>>L’ASEAN lance une nouvelle campagne touristique
La nageoire dorsale d’une baleine de Bryde dans le golfe de Thaïlande, au large de la côte de la province de Samut Sakhon. |
Les baleines viennent si près de Bangkok que les plus chanceux peuvent immortaliser les gratte-ciel de la capitale thaïlandaise apparaissant au loin, derrière les géants des mers ouvrant leur bouche en grand pour balayer la mer, à la recherche des précieux anchois.
Ce sont ces bancs d’anchois, attirés par l’abondance de sédiments en fin de saison des pluies - de septembre à décembre -, qui font migrer les baleines vers le nord du golfe de Thaïlande.
«Leur façon de s’alimenter est un phénomène de biomécanique inégalé!», s’enthousiasme Jirayu Ekkul, 31 ans, un passionné de plongée et de photo animalière qui a fait aménager un ancien bateau de pêche pour y accueillir une quarantaine de touristes.
Cet ingénieur de formation décrit la «spécificité» des baleines de Thaïlande, qui gardent la bouche ouverte de longues secondes pour avaler les anchois à travers leurs fanons, filtres hérissés de poils tapissant l’intérieur de leur cavité buccale.
Un souci d’explication scientifique rare, dans ce pays où les hors-bord amènent des touristes par centaines sur les mêmes sites de plongée.
Habituellement, les vacanciers, fascinés de pouvoir observer des poissons tropicaux à l’aide d’un simple masque et tuba, y écrasent souvent les coraux, de plus en plus dégradés par le tourisme de masse.
Là, au contraire, l’observation en mer des baleines du golfe de Thaïlande reste un phénomène limité et Jirayu se charge aussi d’expliquer les règles internationales d’approche de la baleine, la nécessité de rester à distance, de ne pas se mettre sur sa route.
«En Thaïlande, il n’y a pas de pression forte du gouvernement» sur les acteurs du tourisme lié à la mer, car ils n’ont pas encore pris conscience du pactole que représente le «tourisme vert», déplore le biologiste britannique James Harvey.
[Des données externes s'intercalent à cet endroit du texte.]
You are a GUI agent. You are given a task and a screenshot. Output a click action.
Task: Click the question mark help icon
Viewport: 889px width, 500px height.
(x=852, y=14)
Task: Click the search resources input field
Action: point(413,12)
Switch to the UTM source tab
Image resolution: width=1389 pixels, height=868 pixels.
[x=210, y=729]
Ce dernier essaye de sensibiliser les pays d’Asie du Sud-Est à un tourisme responsable, à travers le programme «Green fins» («Ailerons verts») de l’ONU, destiné à changer les mentalités des centres de plongée sous-marine.
Changer les mentalités
Le Sri Lanka a ainsi déjà fortement encadré l’observation des baleines : les garde-côtes sont chargés de mettre au pas les bateaux des tour-opérateurs se disputant la meilleure place pour satisfaire les dizaines de milliers de touristes étrangers qui chaque année payent pour aller observer les mammifères marins.
Touristes admirant une baleine de Bryde. |
L’an dernier, Wild Encounter Thailand a emmené moins de mille touristes en mer à observer les baleines du golfe de Thaïlande. Et les tour-opérateurs proposant du «whale watching» d’aller observer les baleines se comptent sur les doigts d’une main.
Surasak Thongsukdee, spécia-liste des baleines au Centre de recherche marine et côtière de Thaïlande, s’inquiète d’un possible impact d’un développement inconsidéré de ce tourisme.
«Si tous les bateaux veulent les approcher, accélérer afin d’être au plus près des baleines, cela aura un effet sur elles», anticipe Surasak.
À l’inverse, aujourd’hui les sorties de Jirayu sont précieuses pour le scientifique: lors des excursions avec les touristes, il procède à des relevés pour le scientifique.
Ce jour-là, quand Jirayu repère une baleine après plusieurs heures de navigation, Surasak est catégorique : il s’agit de Srisook. «Il est jeune et facile à identifier : depuis 2015, il n’a plus d’aileron, vraisemblablement à la suite d’une blessure», explique Surasak.
Une cinquantaine de baleines sont répertoriées et dotées d’un prénom par son équipe.
Mais cette année, le scientifique est inquiet : six cadavres de baleines ont été découverts dans le golfe depuis janvier, contre habituellement un par an en moyenne. Et malheureusement, l’état de décomposition avancée des cadavres n’a pas permis d’analyser la cause des décès.
Surasak avance une explication probable : «la pollution de l’eau qui se déverse des fleuves dans le golfe de Thaïlande». Longues d’une quinzaine de mètres, ces baleines sont des rorquals de Bryde, dites aussi rorquals tropicaux. L’espèce n’est pas répertoriée parmi les espèces menacées par l’Union internationale pour la préservation de la nature (UICN) car celle-ci dit «manquer de données» suffisantes concernant cette baleine, présente du Pacifique à l’Atlantique.
Le professeur Surasak essaye de changer la situation et espère que le tourisme d’observation des baleines pourra l’aider à mobiliser sur ce sujet, dans un pays où le financement de la recherche n’est pas une priorité.